Allen Fuller Co. Realtors represents investors in the market to acquire anchored shopping centers having GLAs of at least 75,000 sq.ft. nationwide.  The investors are also in the market to acquire single-tenant retail site, with at least 10 years remaining on the lease, nationwide.

  For more information, contact David Mufson at (305-532-0881).

 

Kitchell Development Company recently sold Rainbow Promenade Shopping Center in Las Vegas, NV to Pan Pacific Retail Properties, Inc. for $31.3 million.  The 229,000 sq.ft. project is anchored by a 10-screen United Artists Theater, Linens 'N Things, OfficeMax, Barnes & Noble, Cost Plus, Petco, Aaron Brothers, Party City and Nevada Bob's.

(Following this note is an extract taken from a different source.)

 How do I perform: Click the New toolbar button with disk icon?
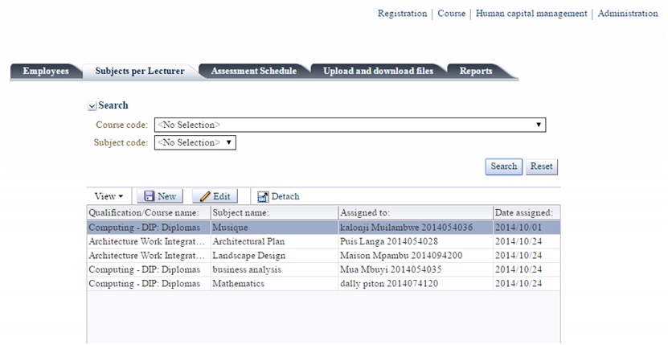(159, 196)
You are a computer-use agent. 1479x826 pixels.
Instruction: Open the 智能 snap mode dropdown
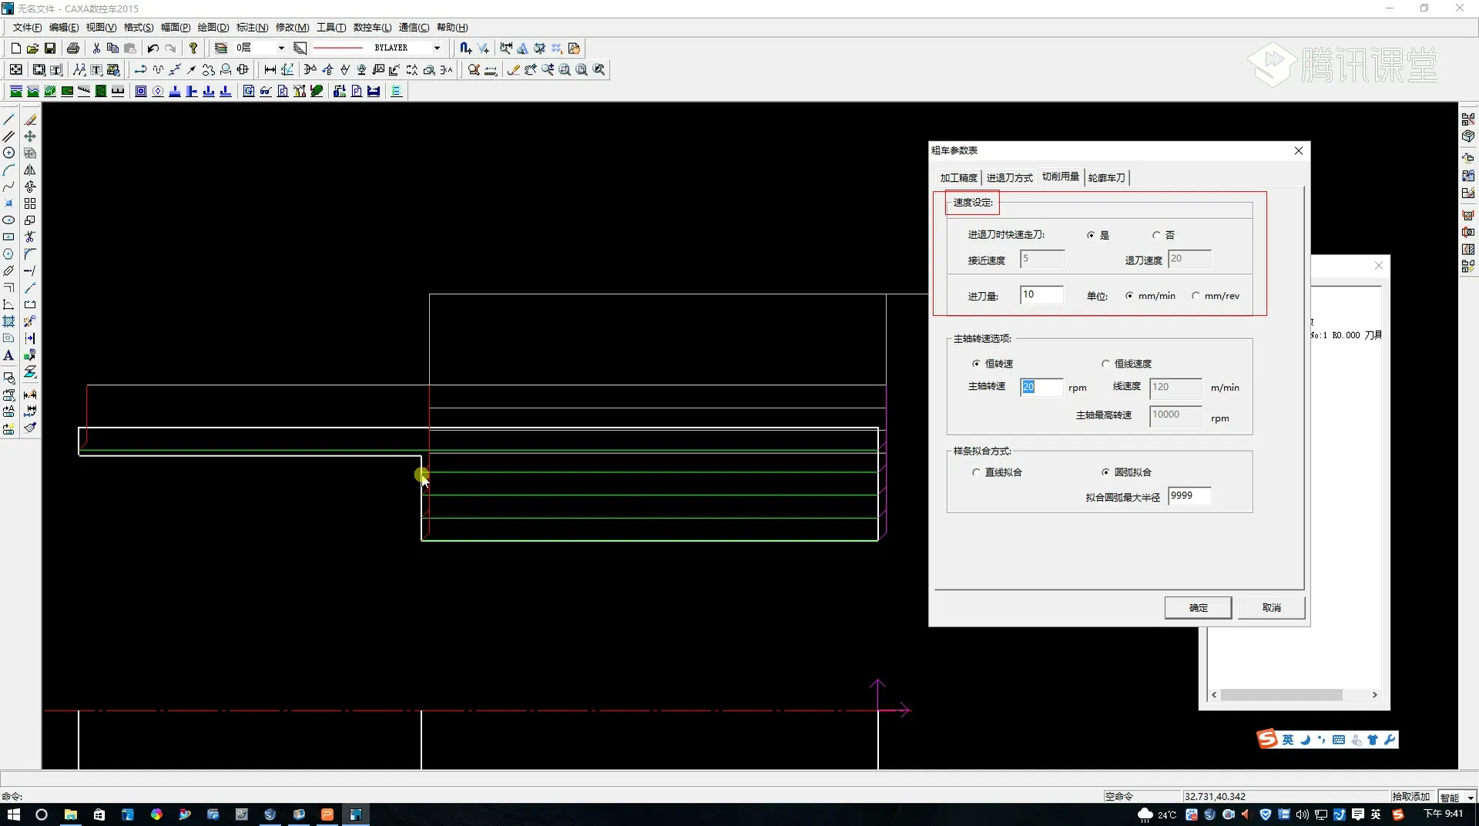1471,797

  For more information, contact Don Glatthorn at (602-264-4411).

 

Crown American Realty Trust recently acquired Valley Mall in Hagerstown, MD from Hagerstown Valley Mall Associates for $31.7 million.  The 680,000 sq.ft. project is anchored by JC Penney, Bon-Ton and Montgomery Ward.  The purchase also included 31 acres of land adjacent to the mall which can be used for future mall expansion.

  For more information, contact Mark Pasquerilla at (814-535-9364).

 

Mile High Properties brokered the sale of Coal Mine Shopping Center in Littleton, CO.  The 122,396 sq.ft. project was sold for $6.85 million.

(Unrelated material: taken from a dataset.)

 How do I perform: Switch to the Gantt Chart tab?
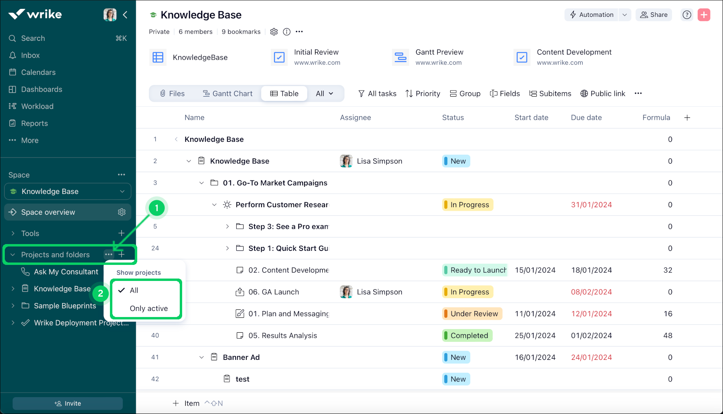227,94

  For more information, contact Charles Webb, Richard Schierburg or Grant Nelson at (303-832-0817).

 

Erwin L. Greenberg & Associates is in the market to acquire shopping centers located east of the Mississippi River.  Preferred projects should have GLAs between 75,000 sq.ft. and 350,000 sq.ft. and be priced from $5 million.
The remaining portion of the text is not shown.